#### Your assignment:
Transcribe each entry so that it matches the original exactly.

(Beginning of Data in this exercise)

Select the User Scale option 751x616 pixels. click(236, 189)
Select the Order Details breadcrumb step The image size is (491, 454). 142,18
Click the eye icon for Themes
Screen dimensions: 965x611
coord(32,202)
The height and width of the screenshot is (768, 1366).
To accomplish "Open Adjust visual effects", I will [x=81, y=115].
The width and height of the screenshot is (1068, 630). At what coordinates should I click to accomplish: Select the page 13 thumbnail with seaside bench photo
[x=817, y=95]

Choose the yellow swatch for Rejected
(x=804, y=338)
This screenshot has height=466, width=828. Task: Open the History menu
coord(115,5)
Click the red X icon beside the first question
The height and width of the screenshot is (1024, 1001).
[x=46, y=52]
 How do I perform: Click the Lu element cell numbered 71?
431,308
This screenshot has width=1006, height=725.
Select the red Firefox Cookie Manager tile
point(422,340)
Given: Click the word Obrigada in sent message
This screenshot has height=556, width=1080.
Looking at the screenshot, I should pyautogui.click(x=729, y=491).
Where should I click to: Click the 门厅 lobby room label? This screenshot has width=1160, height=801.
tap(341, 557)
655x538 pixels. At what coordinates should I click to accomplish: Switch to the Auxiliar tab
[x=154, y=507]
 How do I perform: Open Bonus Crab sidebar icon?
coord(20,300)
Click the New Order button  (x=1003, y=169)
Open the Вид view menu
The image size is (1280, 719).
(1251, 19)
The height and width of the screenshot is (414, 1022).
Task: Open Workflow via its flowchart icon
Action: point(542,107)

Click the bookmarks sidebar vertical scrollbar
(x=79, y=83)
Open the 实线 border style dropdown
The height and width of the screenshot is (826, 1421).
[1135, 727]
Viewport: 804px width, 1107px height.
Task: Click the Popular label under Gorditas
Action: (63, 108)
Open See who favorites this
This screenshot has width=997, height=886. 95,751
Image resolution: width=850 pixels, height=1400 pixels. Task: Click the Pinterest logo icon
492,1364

(End of Data in this exercise)

#### Solution for this task:
Select the User Scale option 751x616 pixels. click(236, 189)
Select the Order Details breadcrumb step The image size is (491, 454). 142,18
Click the eye icon for Themes
Screen dimensions: 965x611
coord(32,202)
The height and width of the screenshot is (768, 1366).
To accomplish "Open Adjust visual effects", I will [x=81, y=115].
The width and height of the screenshot is (1068, 630). At what coordinates should I click to accomplish: Select the page 13 thumbnail with seaside bench photo
[x=817, y=95]

Choose the yellow swatch for Rejected
(x=804, y=338)
This screenshot has height=466, width=828. Task: Open the History menu
coord(115,5)
Click the red X icon beside the first question
The height and width of the screenshot is (1024, 1001).
[x=46, y=52]
 How do I perform: Click the Lu element cell numbered 71?
431,308
This screenshot has width=1006, height=725.
Select the red Firefox Cookie Manager tile
point(422,340)
Given: Click the word Obrigada in sent message
This screenshot has height=556, width=1080.
Looking at the screenshot, I should pyautogui.click(x=729, y=491).
Where should I click to: Click the 门厅 lobby room label? This screenshot has width=1160, height=801.
tap(341, 557)
655x538 pixels. At what coordinates should I click to accomplish: Switch to the Auxiliar tab
[x=154, y=507]
 How do I perform: Open Bonus Crab sidebar icon?
coord(20,300)
Click the New Order button  (x=1003, y=169)
Open the Вид view menu
The image size is (1280, 719).
(1251, 19)
The height and width of the screenshot is (414, 1022).
Task: Open Workflow via its flowchart icon
Action: point(542,107)

Click the bookmarks sidebar vertical scrollbar
(x=79, y=83)
Open the 实线 border style dropdown
The height and width of the screenshot is (826, 1421).
[1135, 727]
Viewport: 804px width, 1107px height.
Task: Click the Popular label under Gorditas
Action: (63, 108)
Open See who favorites this
This screenshot has width=997, height=886. 95,751
Image resolution: width=850 pixels, height=1400 pixels. Task: Click the Pinterest logo icon
492,1364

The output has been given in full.